We can decide to respond to anger or respond with understanding. This choice is what our authentic independent decoration and affects the environment developed for our children.

6) You set the same limits

Remember how you used to correct your eyes in your parents’ curfew and rules. How did you swear you will be calmer with your own children? But here you are, the same strict bedrock and limitations during the screen.

Boundaries are needed in parents, but if you use the same rules you are against rebel, it is worth reflecting a moment.

Are these restrictions based on your child are the best thing they are just a result of repeating what happened to you?

When we sail their parents, it is necessary to question the limits we set. It is part of the equalized and our actions with our values, the basis of our personal brand.

Remember, it’s not about following our parents’ traces blindly, but consciously creating a parental style that reflects our authentic identity.

7) You give priority to your child’s happiness in connection with their growth

We all want our children to be happy. But if you constantly go to solve their problems, protecting them from any anxiety or failure, you can reproduce the style of your parents overloaded parents.

It is necessary to remember that growth often comes from challenges facing challenges and learn to cope.

As parents, our role is to remove every obstacle, but to equip our children with skills and flexibility, they must navigate life’s ups and falls.

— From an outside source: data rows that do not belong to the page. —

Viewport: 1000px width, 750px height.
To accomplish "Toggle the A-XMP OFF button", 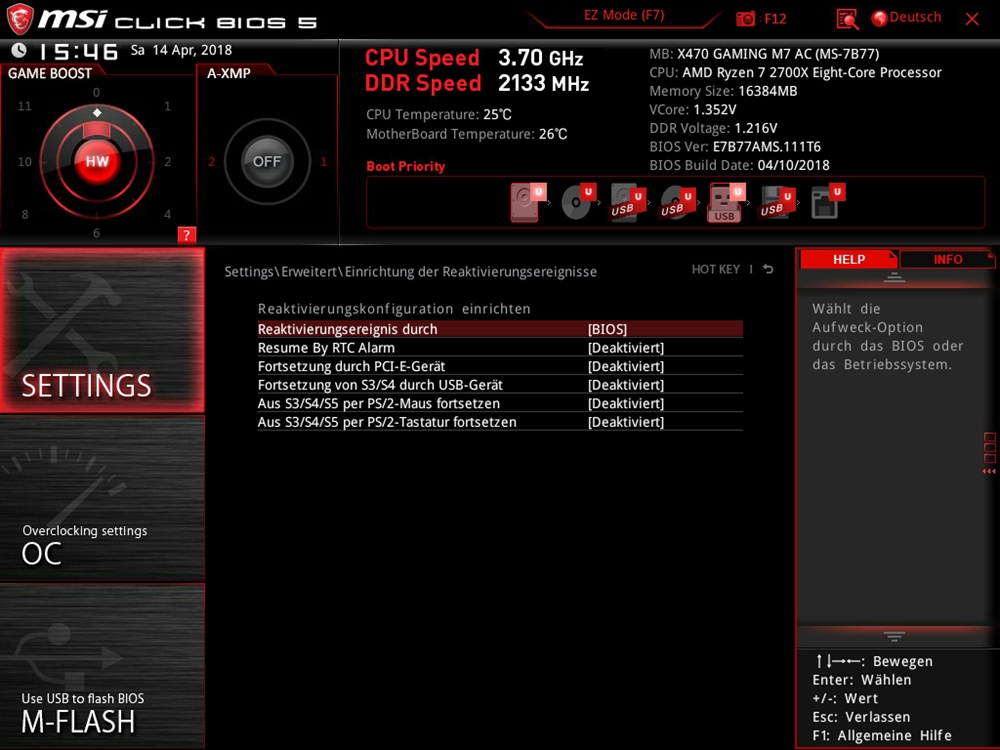I will coord(267,161).
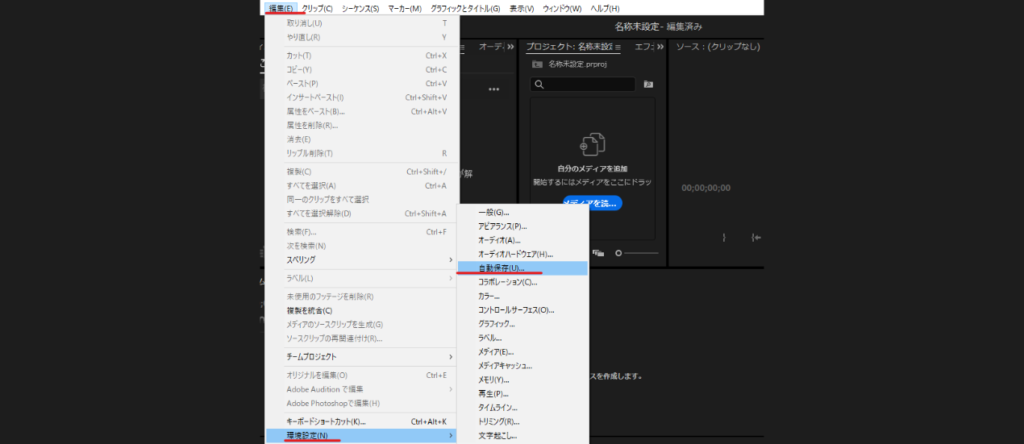Show hidden panels via chevron beside エフェクト tab

[662, 47]
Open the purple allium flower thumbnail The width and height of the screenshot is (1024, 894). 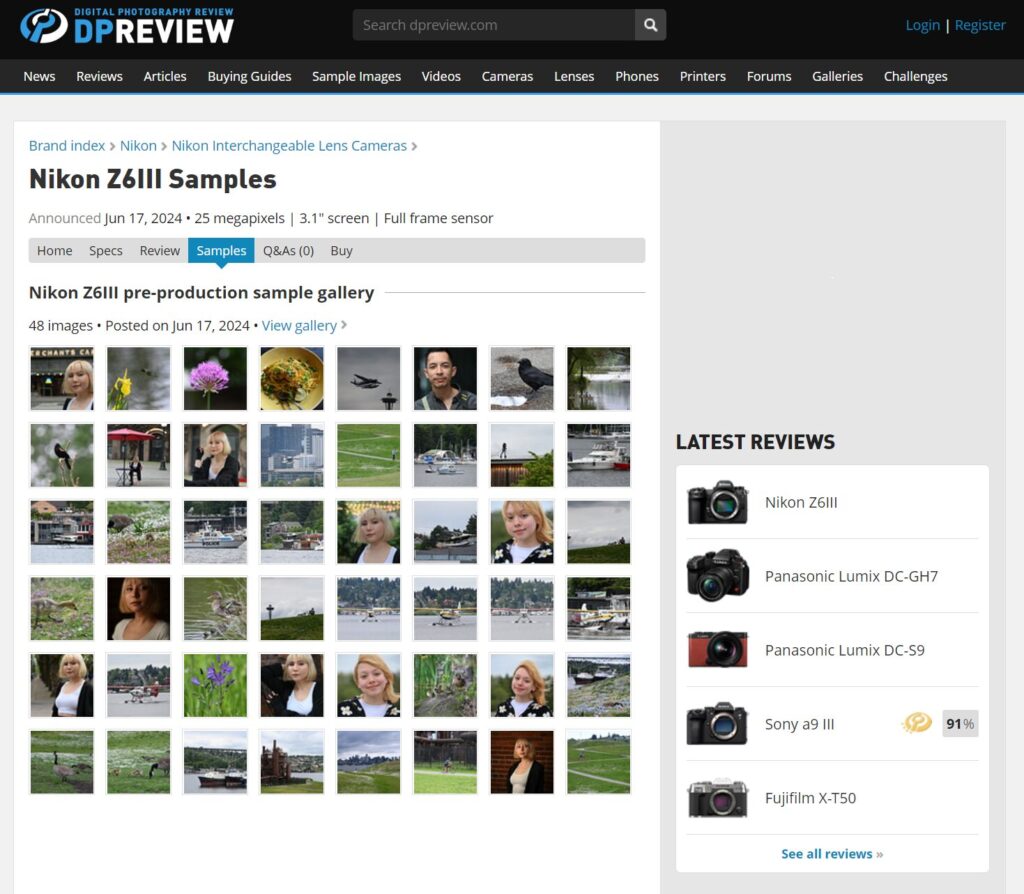215,379
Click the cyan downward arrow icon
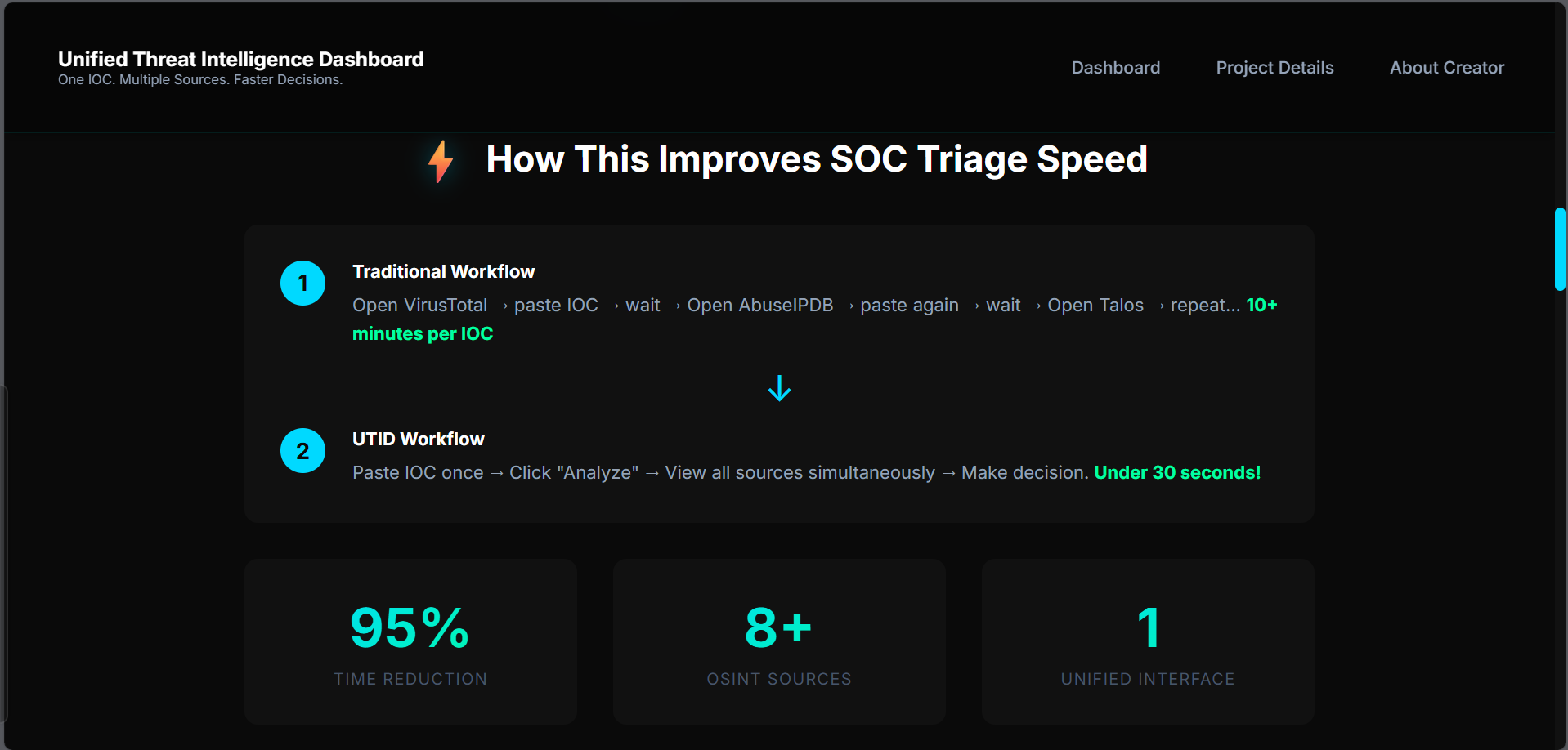 [779, 388]
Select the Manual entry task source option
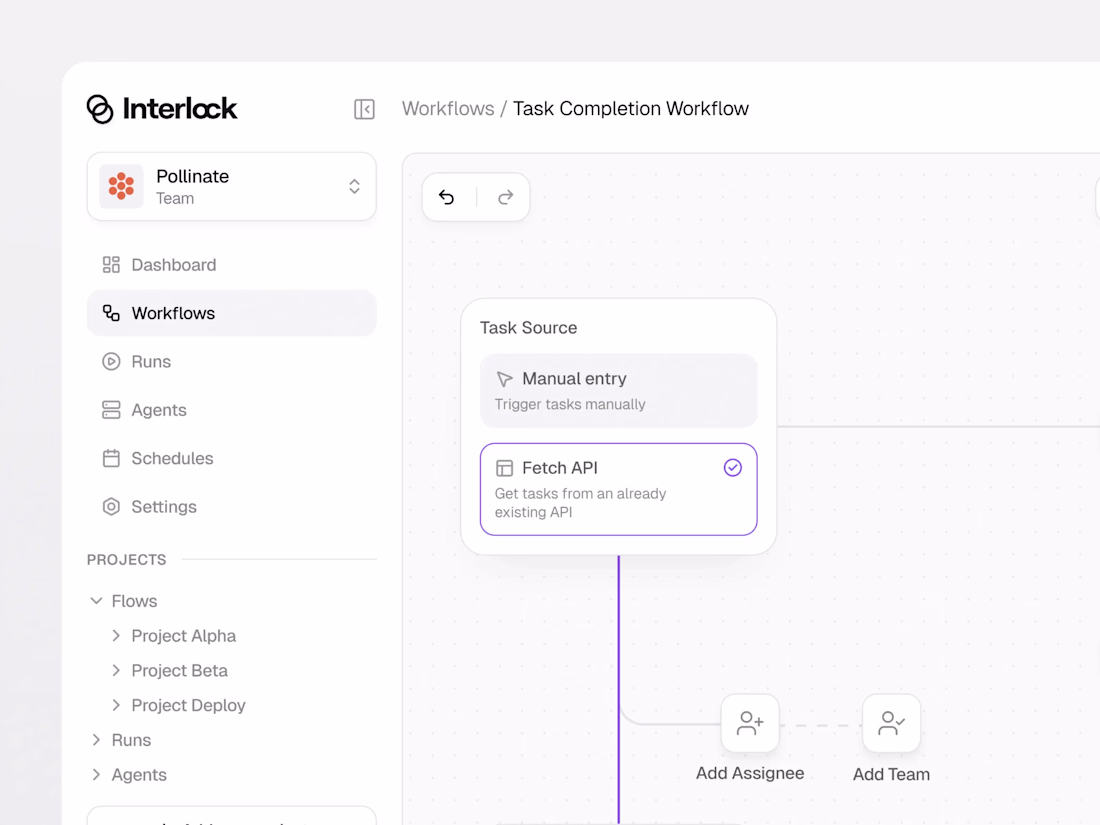1100x825 pixels. point(618,390)
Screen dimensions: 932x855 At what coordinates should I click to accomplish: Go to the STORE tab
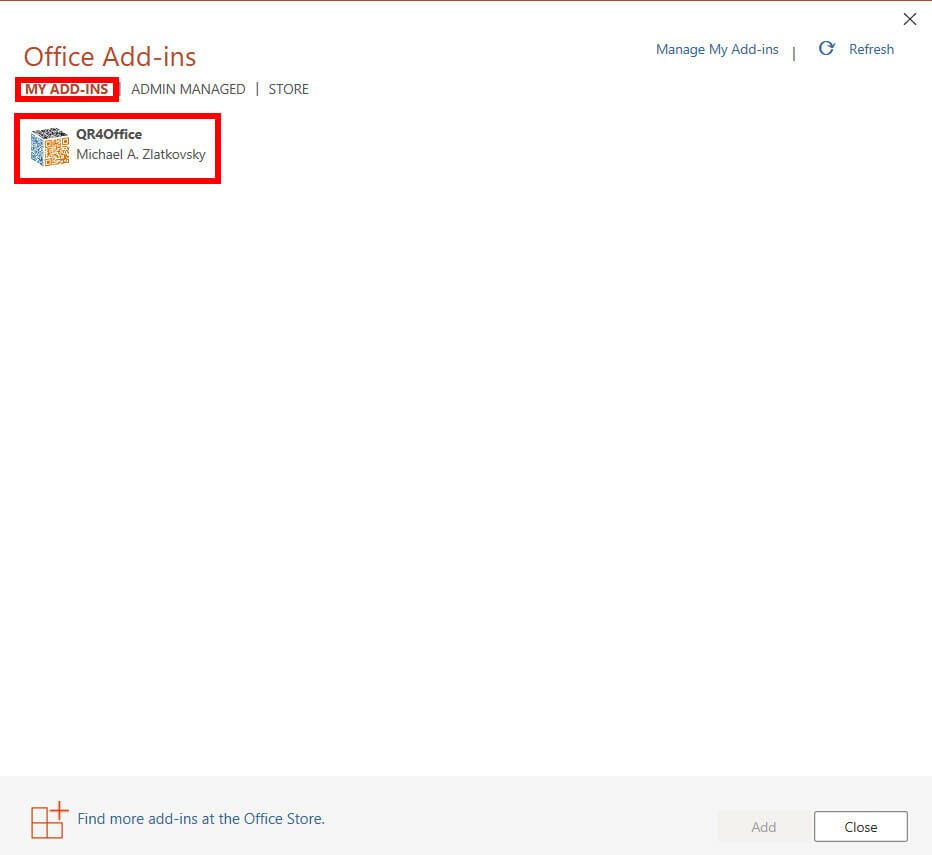(288, 89)
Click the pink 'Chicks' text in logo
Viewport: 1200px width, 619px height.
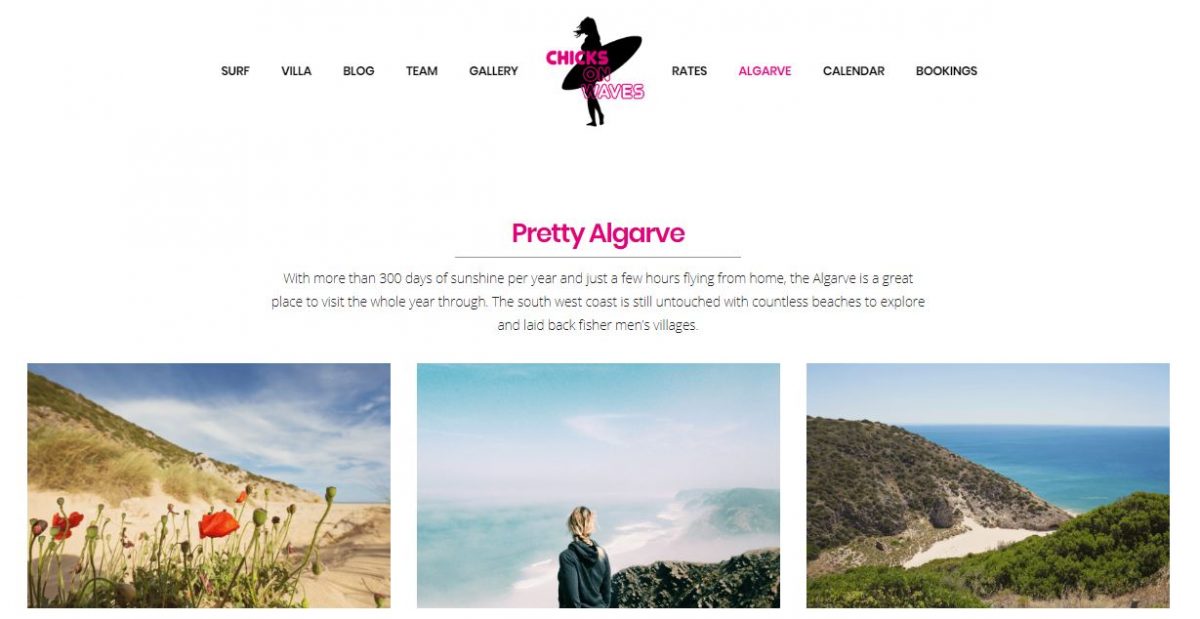(x=577, y=58)
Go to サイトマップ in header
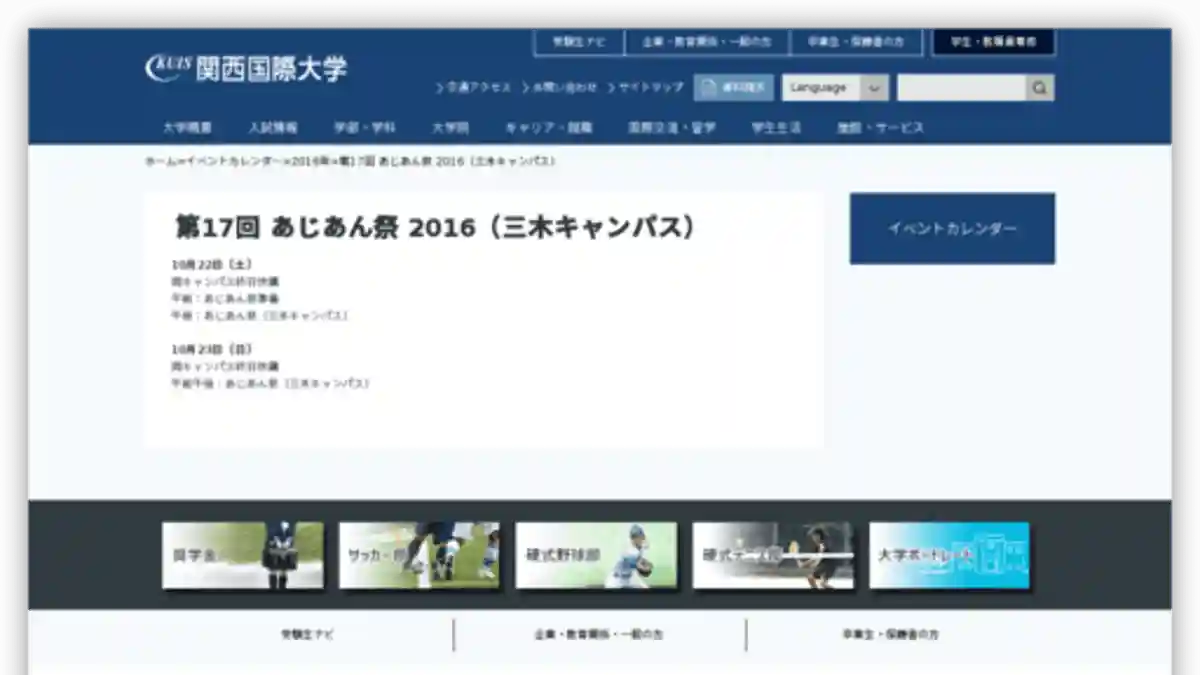 (645, 88)
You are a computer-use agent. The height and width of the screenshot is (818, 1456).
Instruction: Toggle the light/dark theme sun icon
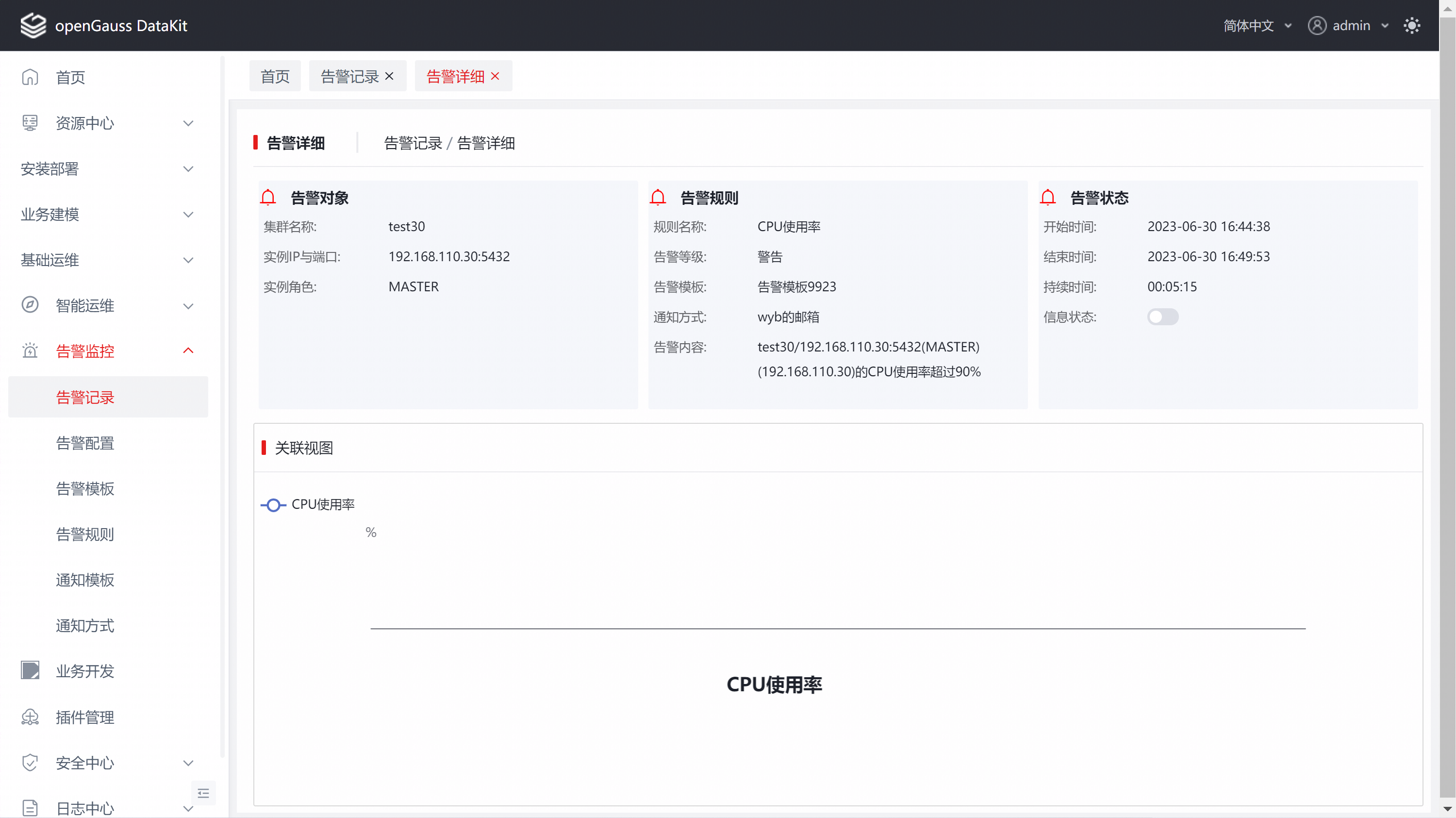click(1411, 25)
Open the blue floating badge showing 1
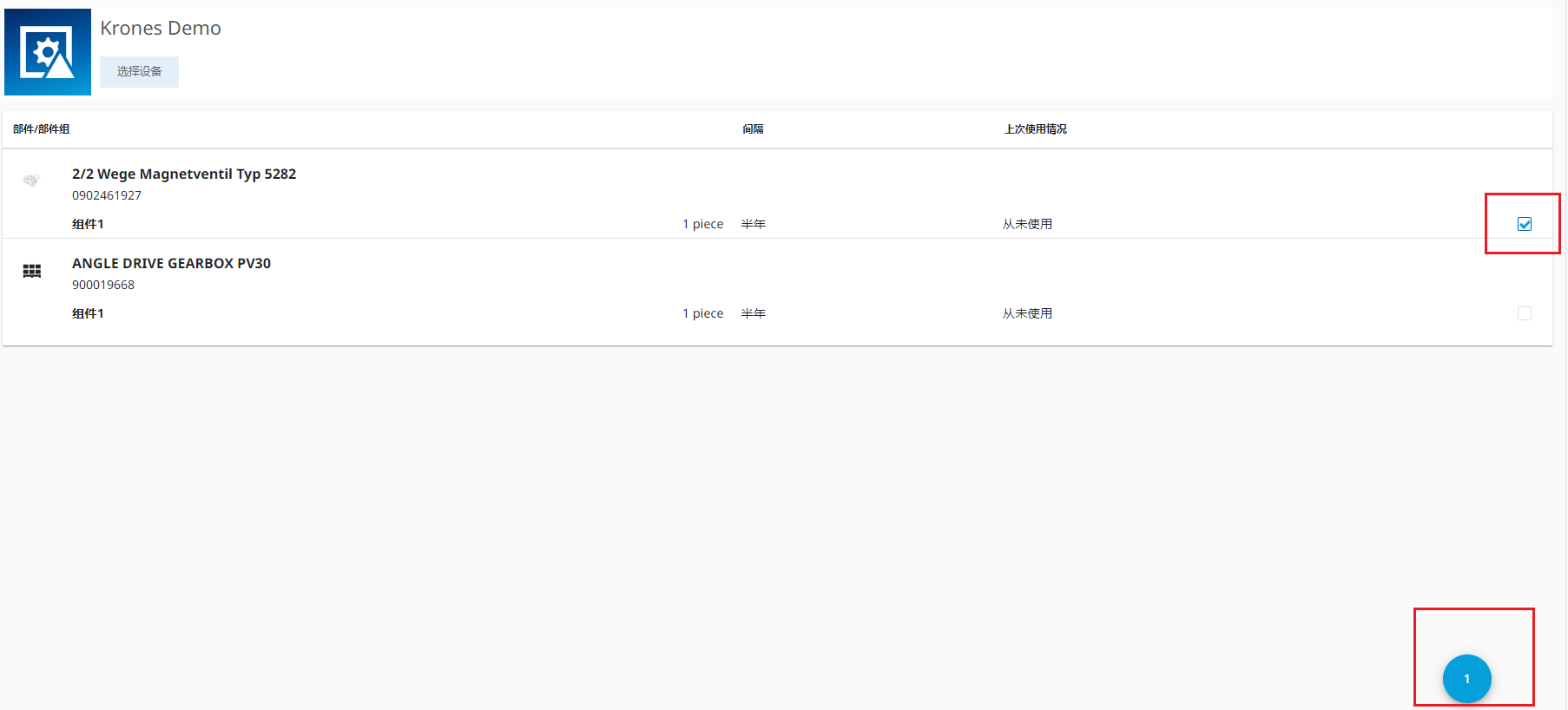The width and height of the screenshot is (1568, 710). 1466,679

In search of our authenticity, in parental and personal branding, it is about balancing love, leaving nourishing. We are talking about the preparation of our children on the way, not to make it way for our children.

Final reflections. It could be a generation

The mystery of human behavior and our elections, as parents, can often withdraw with generation patterns.

Whether it is the custom of serving a clean plate, it is strictly to lose borders or losing patience to small things, we can unknowingly follow the scenario written by our ancestors years ago.

Recognition of these signs is the first step towards getting rid of these scenarios.

We are talking about recognizing these patterns, reflecting their origins and consciously deciding whether they equate the parent that we want to be.

In the journey of parents and personal growth, we are not about the erasing of our past, but about learning. It’s about creating our own scenario – a story that is real who we are and why we are for.

When we sail this journey, let us remember that the most powerful influence we have on our children is not what we say, but who we become?